La manifestazione, inizialmente prevista tra Roma e Frosinone nelle giornate del 14 e 15 marzo, ha subito una modifica organizzativa a causa dell’emergenza internazionale legata alla guerra in Medio Oriente. L’evento conclusivo si è quindi svolto presso il Conservatorio “Licinio Refice” di Frosinone, dove si sono esibite alcune tra le più rappresentative realtà bandistiche italiane.
Il percorso che ha condotto la formazione di Nurri alla vittoria è stato caratterizzato da impegno e rigore. Prima dell’accesso alla fase nazionale, la banda ha affrontato una selezione presso il Conservatorio di Cagliari, eseguendo il medesimo repertorio poi presentato in concorso. In quell’occasione, la commissione esaminatrice ha riconosciuto l’elevato livello artistico dell’ensemble, autorizzandone la partecipazione alla rassegna.

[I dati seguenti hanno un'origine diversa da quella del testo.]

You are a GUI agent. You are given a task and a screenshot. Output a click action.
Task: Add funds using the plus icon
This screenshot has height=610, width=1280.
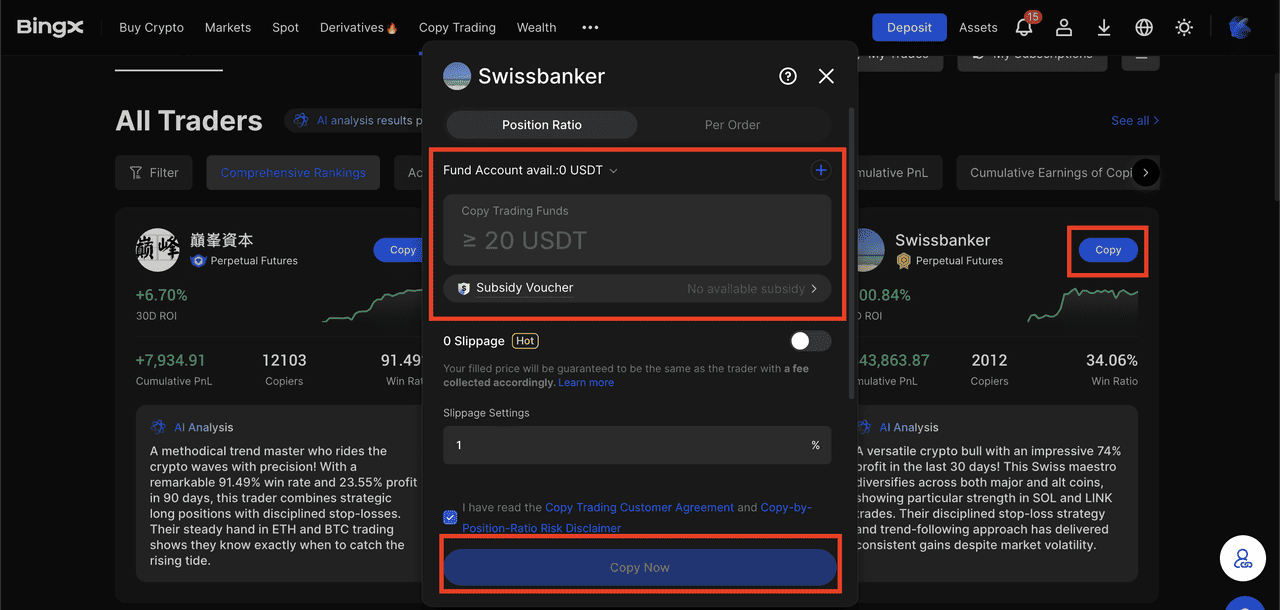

Nel confronto finale, la Banda Cossu Brunetti si è distinta in un contesto altamente competitivo, riuscendo a emergere tra numerose formazioni provenienti da tutta Italia. Determinante è stato il lavoro svolto sotto la direzione del Maestro Carlo Raffaele Marcialis, la cui guida artistica ha rappresentato un punto di riferimento fondamentale. A questo si è aggiunto il lungo percorso di preparazione dei musicisti, fatto di studio costante, disciplina e profonda dedizione.
Particolarmente significativo il ruolo del compositore Filippo Ledda, autore del brano “Menhir”, elemento centrale dell’esibizione e autentica espressione dell’identità musicale della banda. Proprio il legame tra repertorio e territorio ha rappresentato uno degli aspetti più apprezzati dalla giuria, in linea con lo spirito del progetto “Turismo delle Radici”, volto a valorizzare il rapporto tra tradizione culturale e comunità.
Il riconoscimento ottenuto assume così un valore che va oltre il risultato artistico, configurandosi come un’affermazione della vitalità culturale di Nurri e, più in generale, della Sardegna. La Banda Cossu Brunetti ha saputo interpretare con autorevolezza e sensibilità il proprio patrimonio musicale, portandolo su un palcoscenico nazionale e ottenendo un consenso unanime.